Quantifying energy fluence and its uncertainty for radio emission from particle cascades in the presence of noise

Abstract

Measurements of radio signals induced by an astroparticle generating a cascade present a challenge because they are always superposed with an irreducible noise contribution. Quantifying these signals constitutes a non-trivial task, especially at low signal-to-noise ratios (SNR). Because of the randomness of the noise phase, the measurements can be either a constructive or a destructive superposition of signal and noise. To recover the electromagnetic energy of the cascade from the radio measurements, the energy fluence, i.e. the time integral of the Poynting vector, has to be estimated. Conventionally, noise subtraction in the time domain has been employed for energy fluence reconstruction, yielding significant biases at low signal-to-noise ratios.

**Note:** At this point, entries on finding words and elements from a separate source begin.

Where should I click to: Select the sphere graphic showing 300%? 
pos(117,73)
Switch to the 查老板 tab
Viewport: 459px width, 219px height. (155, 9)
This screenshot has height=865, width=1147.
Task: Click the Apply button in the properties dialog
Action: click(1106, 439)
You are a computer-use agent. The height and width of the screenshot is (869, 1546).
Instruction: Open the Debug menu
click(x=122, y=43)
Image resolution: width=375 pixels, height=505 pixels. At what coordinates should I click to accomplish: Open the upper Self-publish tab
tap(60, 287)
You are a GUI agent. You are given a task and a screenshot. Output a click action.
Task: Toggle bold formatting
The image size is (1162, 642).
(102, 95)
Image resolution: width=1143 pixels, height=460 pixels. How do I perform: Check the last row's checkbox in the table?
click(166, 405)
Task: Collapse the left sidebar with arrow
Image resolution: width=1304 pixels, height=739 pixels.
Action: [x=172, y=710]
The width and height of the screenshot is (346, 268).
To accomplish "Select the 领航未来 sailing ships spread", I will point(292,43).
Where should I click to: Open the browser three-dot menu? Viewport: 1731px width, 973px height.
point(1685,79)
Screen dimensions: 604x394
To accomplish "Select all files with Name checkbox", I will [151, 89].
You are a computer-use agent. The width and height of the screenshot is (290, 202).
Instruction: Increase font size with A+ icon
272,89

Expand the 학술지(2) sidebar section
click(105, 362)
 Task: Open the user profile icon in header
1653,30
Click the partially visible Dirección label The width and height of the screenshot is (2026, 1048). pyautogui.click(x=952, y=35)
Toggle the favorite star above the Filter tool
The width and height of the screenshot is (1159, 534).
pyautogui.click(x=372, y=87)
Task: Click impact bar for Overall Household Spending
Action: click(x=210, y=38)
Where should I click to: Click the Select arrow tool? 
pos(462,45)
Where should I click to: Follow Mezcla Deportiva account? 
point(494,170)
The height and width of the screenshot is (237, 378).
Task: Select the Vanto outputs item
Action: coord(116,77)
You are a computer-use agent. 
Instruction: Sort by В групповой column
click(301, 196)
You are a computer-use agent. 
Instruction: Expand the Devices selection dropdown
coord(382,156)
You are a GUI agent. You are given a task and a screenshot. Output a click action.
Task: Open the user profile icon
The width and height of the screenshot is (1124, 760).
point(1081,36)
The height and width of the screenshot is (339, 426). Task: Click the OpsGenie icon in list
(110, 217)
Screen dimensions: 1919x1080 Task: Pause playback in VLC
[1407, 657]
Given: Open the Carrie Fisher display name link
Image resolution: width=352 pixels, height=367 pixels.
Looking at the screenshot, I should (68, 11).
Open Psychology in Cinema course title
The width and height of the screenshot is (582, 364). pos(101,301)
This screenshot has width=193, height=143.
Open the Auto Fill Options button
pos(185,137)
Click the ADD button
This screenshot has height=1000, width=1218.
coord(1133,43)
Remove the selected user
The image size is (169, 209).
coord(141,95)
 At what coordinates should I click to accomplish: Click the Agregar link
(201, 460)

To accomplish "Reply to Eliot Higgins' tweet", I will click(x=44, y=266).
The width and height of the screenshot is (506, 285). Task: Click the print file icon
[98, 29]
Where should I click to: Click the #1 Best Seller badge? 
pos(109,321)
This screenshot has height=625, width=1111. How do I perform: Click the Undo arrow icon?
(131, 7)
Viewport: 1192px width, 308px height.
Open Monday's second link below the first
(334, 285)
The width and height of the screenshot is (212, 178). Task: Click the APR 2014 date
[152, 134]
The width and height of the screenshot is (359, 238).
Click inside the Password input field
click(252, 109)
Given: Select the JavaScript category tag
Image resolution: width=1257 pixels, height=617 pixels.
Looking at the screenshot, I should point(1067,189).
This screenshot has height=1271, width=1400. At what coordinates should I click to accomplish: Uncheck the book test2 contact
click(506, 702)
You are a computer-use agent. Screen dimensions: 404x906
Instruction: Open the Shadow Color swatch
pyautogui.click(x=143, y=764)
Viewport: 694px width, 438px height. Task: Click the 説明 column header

In several analyses, this bias is mitigated by imposing an SNR threshold cut, though this option is not ideal as it excludes valuable data. Additionally, the uncertainties derived from the conventional method are underestimated, even for large SNR values. To address this known issue, the uncertainties have so far typically been approximated and corrected by using ad-hoc terms. This work tackles these challenges by detailing a method to correctly estimate the uncertainties and lower the reconstruction bias in quantifying radio signals, thereby, ideally, eliminating the need for an SNR cut. The development of the method is based on a robust theoretical and statistical background, and the estimation of the fluence is performed in the frequency domain, allowing for the improvement of further analyses by providing access to frequency-dependent fluence estimation.